Given passage:
━━━━━━━━
What I have is not FOMO. It’s nostalgia. Ask yourself the next time you find yourself yearning for something you’re not a part of, because FOMO can be fixed. Just put on your dancing shoes and go to the party. Or FaceTime the friend who is thirst trapping in your feed with your other friends. Join in. There is nothing you can do to remedy nostalgia except try to ignore it as much as possible and then occasionally wallow in it, as I am doing here.
Magazines were my adult adolescence. Maturing means growing roots, going deeper, getting more serious and substantial. It means committing and making moves that are meaningful and considered. I could have tried to move journalism over to this Substack, as so many of my colleagues have done. But because I never wanted to walk down the aisle with one subject matter, I didn’t build the equity or market share enough to make that work over here financially. And my adrenal system was basically shot after catapulting myself to the countryside to remake everything by the seat of my increasingly less-chic pants. Weird that I would become risk averse after taking the biggest risk of my life. Or maybe it makes perfect sense.
The churn of magazine writing was a blessing and a curse. I now live somewhere that moves much more slowly. I look at the same rug every day and watch as Eleanor gnaws my soft yoga blocks down to a nub. The gently moving scrim of nature is never boring, and as ravishing as those spring flowers are, I know they will be back next year, and I will be here to see them. It’s not titillating though it is very gratifying. You can’t have everything.
Still, disappearing from a city at the same time as your byline all but disappears is weird. You wonder if people remember you now that the server that held your best travel clips has been pulped. They probably don’t. Why would they? So you have to find a way to mean something to the people around you, and the people you work with, independent of the ego stroking.
Ghost writing is an intimate job. You’re helping to carry your collaborator’s hopes and dreams to term. You’re holding their hand and clarifying what they really want to say like a shrink. You listen actively and then you imitate their voice as best you can like a shape-shifter. You and your subject spend a year together, not three weeks, during which time you develop trust and navigate challenges and reveal each other’s weaknesses and blind spots for the bigger purpose of a more meaningful book. It is a kind of spiritual union. You need to be aligned in your intentions. I’ve never managed to capture this merging with a romantic partner but I’m a very good writing partner, and so far, I’ve been lucky with my subjects.
━━━━━━━━
[Collected data]
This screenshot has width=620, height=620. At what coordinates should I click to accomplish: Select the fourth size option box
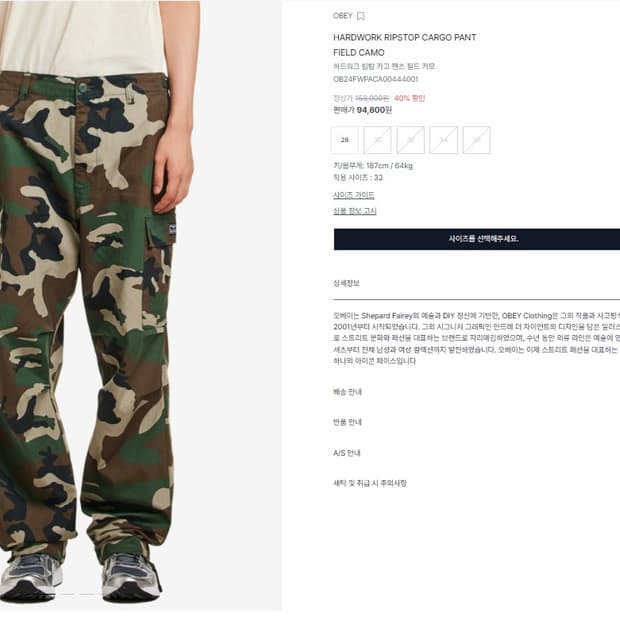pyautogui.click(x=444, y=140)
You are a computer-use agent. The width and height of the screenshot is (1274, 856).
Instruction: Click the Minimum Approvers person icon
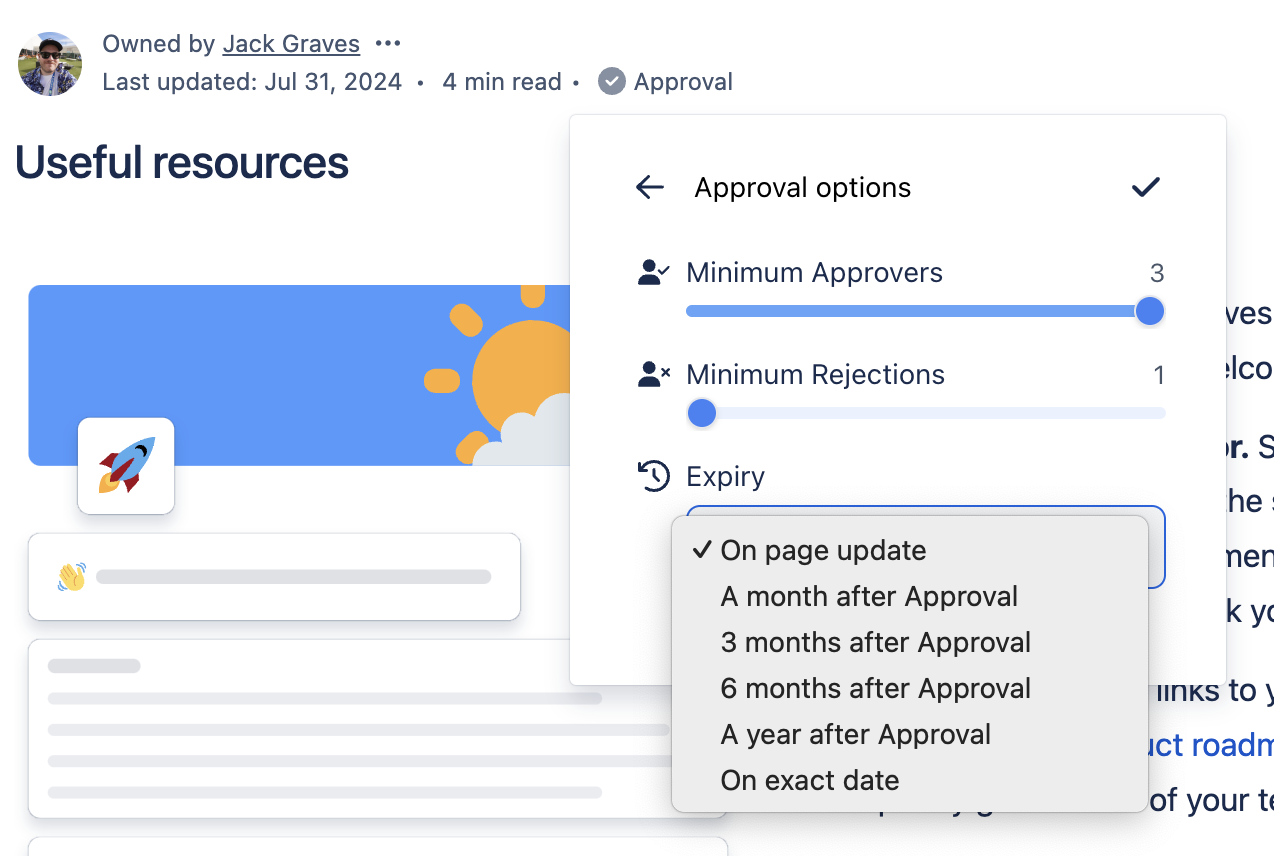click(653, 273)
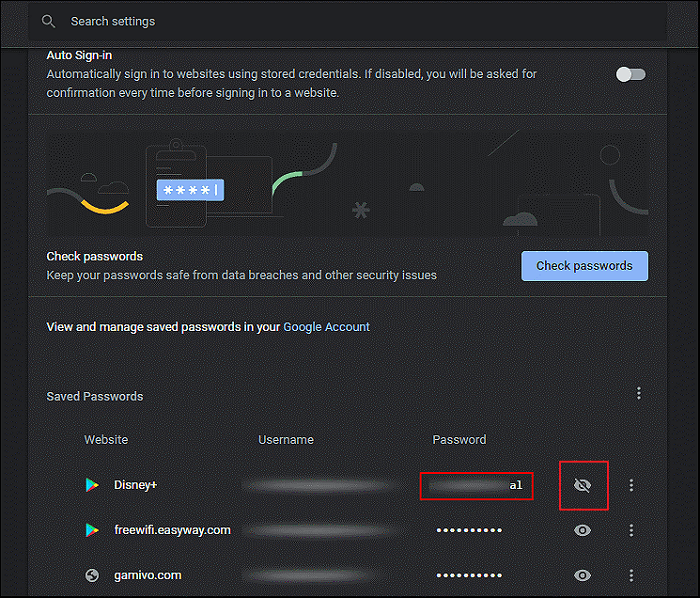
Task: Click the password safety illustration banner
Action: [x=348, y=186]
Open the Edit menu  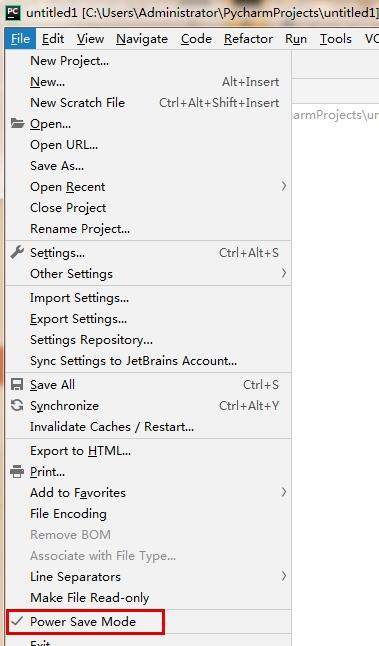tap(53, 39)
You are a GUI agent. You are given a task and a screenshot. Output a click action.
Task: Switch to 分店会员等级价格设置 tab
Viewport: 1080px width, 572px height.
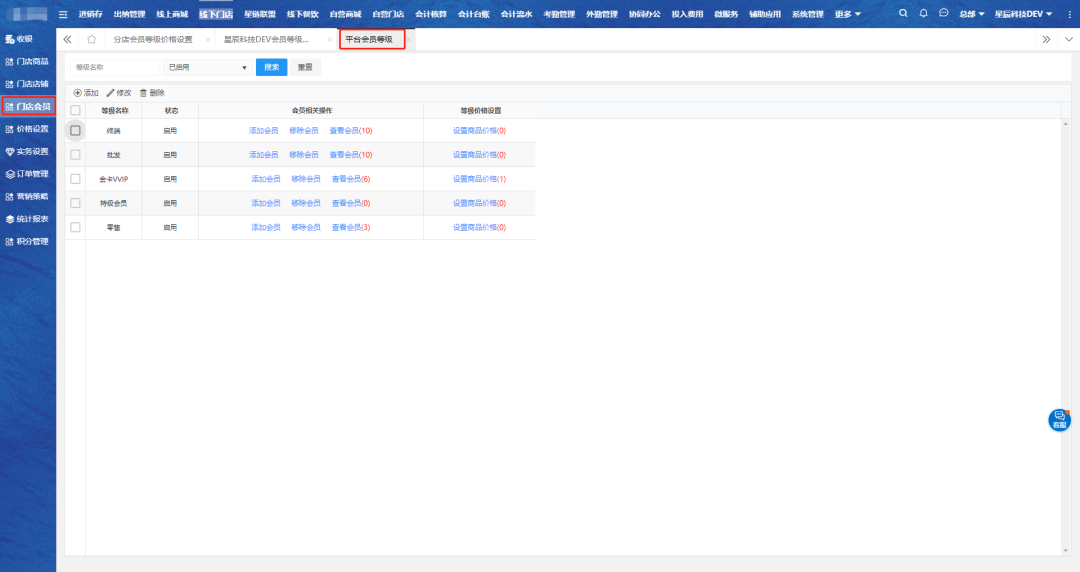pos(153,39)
━━━━━━━━
Work instructions:
1) In the passage on nostalgia and ghostwriting, how long do a ghostwriter and their subject spend together?
2) Echo the passage on nostalgia and ghostwriting word for word, starting with "Still, disappearing from" and going on through "the ego stroking.".
3) Carry on the passage on nostalgia and ghostwriting from its last sentence.

Results in order:
1) A year.

2)
Still, disappearing from a city at the same time as your byline all but disappears is weird. You wonder if people remember you now that the server that held your best travel clips has been pulped. They probably don’t. Why would they? So you have to find a way to mean something to the people around you, and the people you work with, independent of the ego stroking.

3)
This does feel like a more grownup arrangement but for one FOMO-ish reality: you co-write a book that you are immensely proud of but cannot publicly celebrate. You erase yourself. Your name vanishes and you content yourself with the appreciation of the team, and certainly your paycheck, which is fat and reassuring and gives you security. This is normal. The person you are partnering with has the profile and the idea and the brand and the vision that is selling. It is rightfully about them. Maybe it’s like becoming a political wife except that political wives set the agenda, whereas ghost writers mostly serve it. Maybe it’s like being a psychoanalyst? Or a doula, except also one of the parents who moves away after the second act? If any of you reading this are any of these things, let me know.
I savored every single word, Alex.
I related to so much of this, and especially appreciated your reframing of FOMO v. nostalgia. Feel that so deeply. I find myself saying, “I remember when…” or “In my time…” so much and have to stop myself lest I sound like a granny! Times change, and we change. That evolution is such a test of the soul, and can really fuck with our concept of self-worth and want, hut ultimately we are better for it. (Or I like to think so!) Thank you for providing some communal validation in this beautiful piece of writing!